TEXT EXTRACT:
- - - -

Each working day, government employees report for work but do not perform governmental duties. Instead, they work for a private enterprise void of any public purpose--their union. Taxpayers pay for these employees' wages, pensions, and healthcare benefits. Taxpayers pay for office space, supplies, and travel, too.
It's all part of an expensive government subsidy to labor organizations known at the federal level as union "official time," and on the state and local level as union "release time." Government employees receive paid time off to perform union activities unrelated to their government responsibilities. Thanks to haphazard record keeping and lack of transparency, it is impossible to know the true cost of union official time, but the available records since 1998 indicate that, at the federal level alone, it has cost taxpayers more than $1 billion.
When state and local official time is added to federal time, the total cost may be as high as $1 billion a year for the employees' man-hours alone--not including the value of office space, computer, telephones, automobiles, etc.
At the federal level alone, official time has increased from 2.9 million hours in 2008 to 3.4 million hours in 2011, the last year for which figures are available. The cost to taxpayers has risen from $121 million in 2008 to $155 million in 2011, up 28 percent in just three years!
The federal government is supposed to release a report each year around March documenting official time, but the Obama administration has dragged its heels, releasing reports eight months, even a year late. (That means that the report that includes the month before the 2012 election--when unions fueled the President's get-out-the-vote effort--might not be released until 2014.)
Mallory Factor, co-author of Shadowbosses and of the lead report in the November 2012 Labor Watch, wrote in a Wall Street Journal op-ed:
"Official time is a ruse for getting taxpayers to support union activities in the government workplace, including the lobbying of legislators for ever-more benefits. This effectively subsidizes unions so they can spend more dues income on political organizing. And it's all done without taxpayers' knowledge. It's a shadowy practice that must be stopped."
More than 80 unions represent federal employees, including the American Federation of Government Employees, the National Treasury Employees Union, and the National Federation of Federal Employees.
Origin of Federal Official Time
The federal government first gave the privilege of collective bargaining to federal employee unions on January 17, 1962, when President John F. Kennedy signed Executive Order 10988. But it took until 1976 for the Civil Service Commission (predecessor to the present Office of Personnel Management) to direct government agencies to authorize official time. In 1978, the Civil Service Reform Act (CSRA) was enacted, formalizing the authority for collective bargaining and official time in the federal government. Jimmy Carter was President, and Congress at the time was dominated by pro-union Democrats. (Democrats had controlled both the Senate and the House of Representatives since the 1954 election.)

- - - -

Element and text position data:
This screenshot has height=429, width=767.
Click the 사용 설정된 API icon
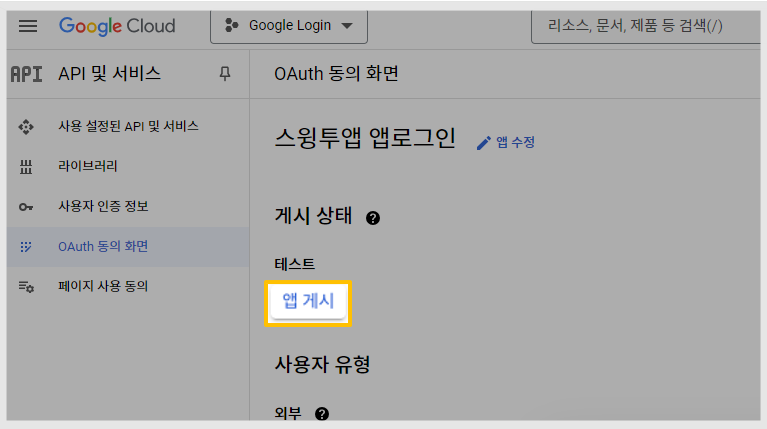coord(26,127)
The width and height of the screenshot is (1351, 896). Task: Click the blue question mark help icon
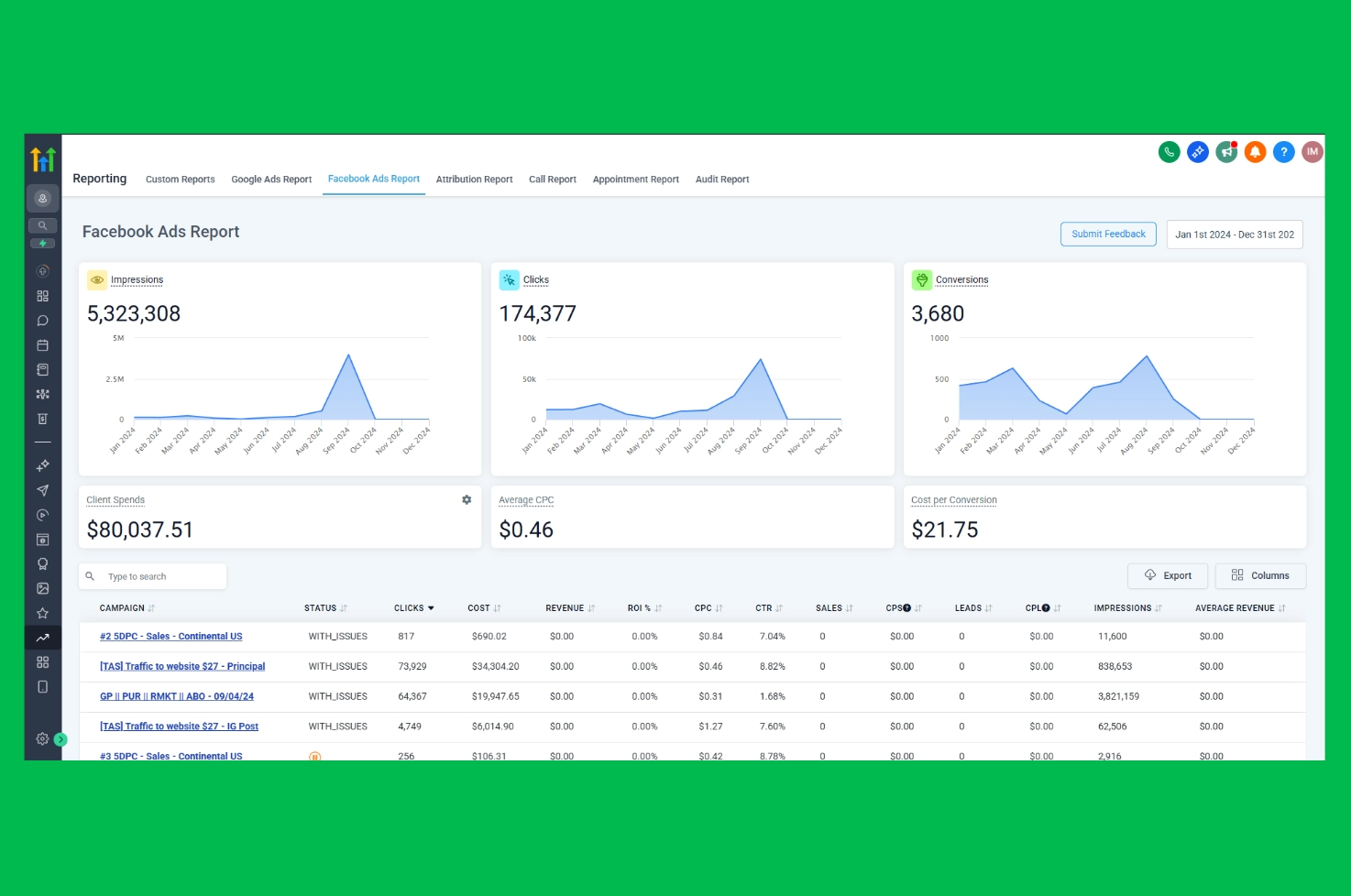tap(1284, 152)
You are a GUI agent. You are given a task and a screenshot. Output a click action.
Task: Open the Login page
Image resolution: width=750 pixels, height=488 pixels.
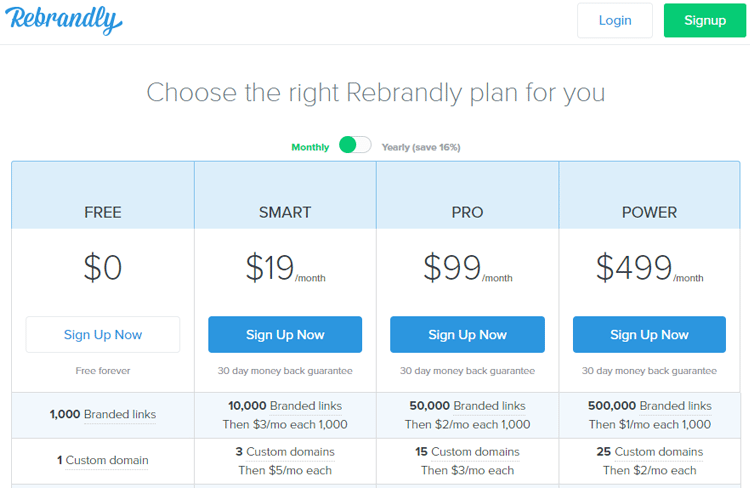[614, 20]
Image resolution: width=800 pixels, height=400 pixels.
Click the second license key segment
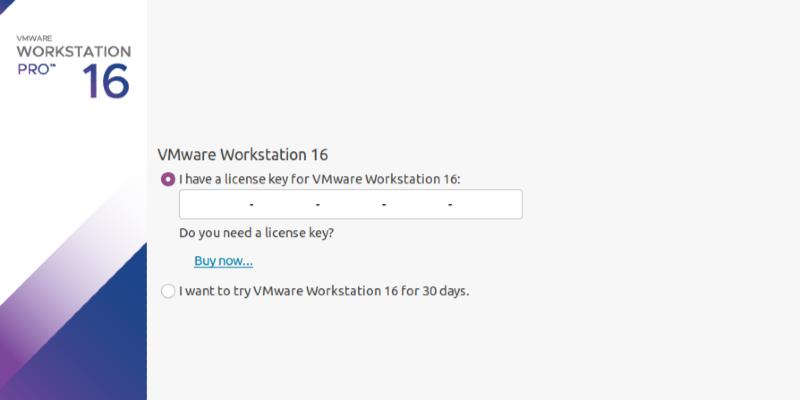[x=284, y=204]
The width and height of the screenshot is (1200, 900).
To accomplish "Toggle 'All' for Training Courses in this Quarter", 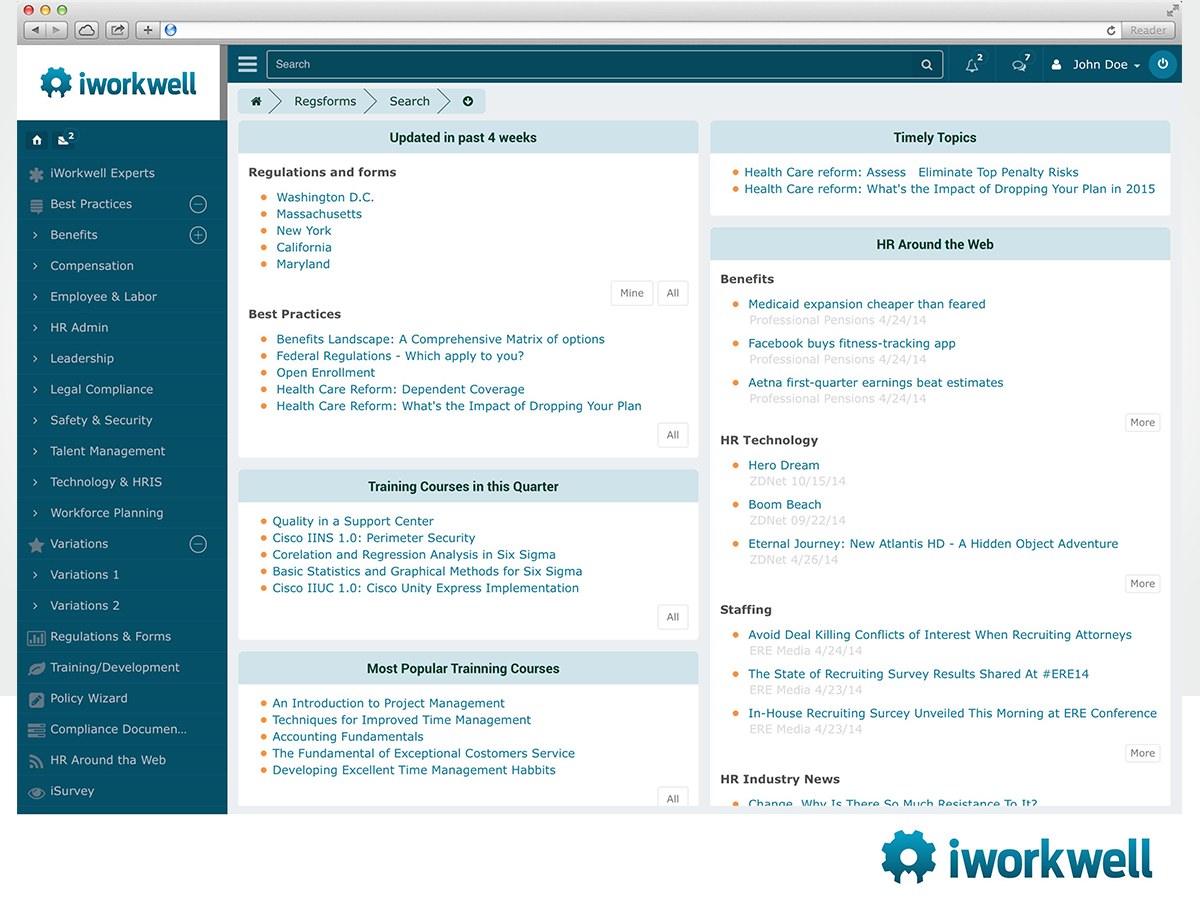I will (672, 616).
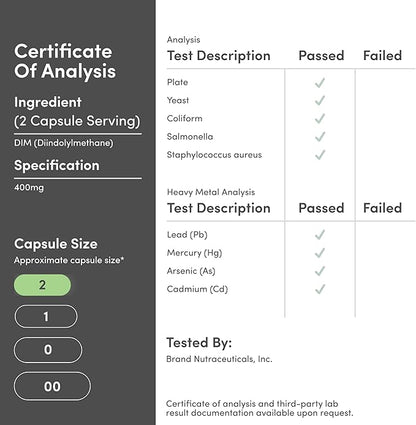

- - - -

REQUIRED WORK: Reproduce the stretch of the union official time text from "When state and" through "telephones, automobiles, etc." word for word.

SOLUTION TO THIS PROBLEM:
When state and local official time is added to federal time, the total cost may be as high as $1 billion a year for the employees' man-hours alone--not including the value of office space, computer, telephones, automobiles, etc.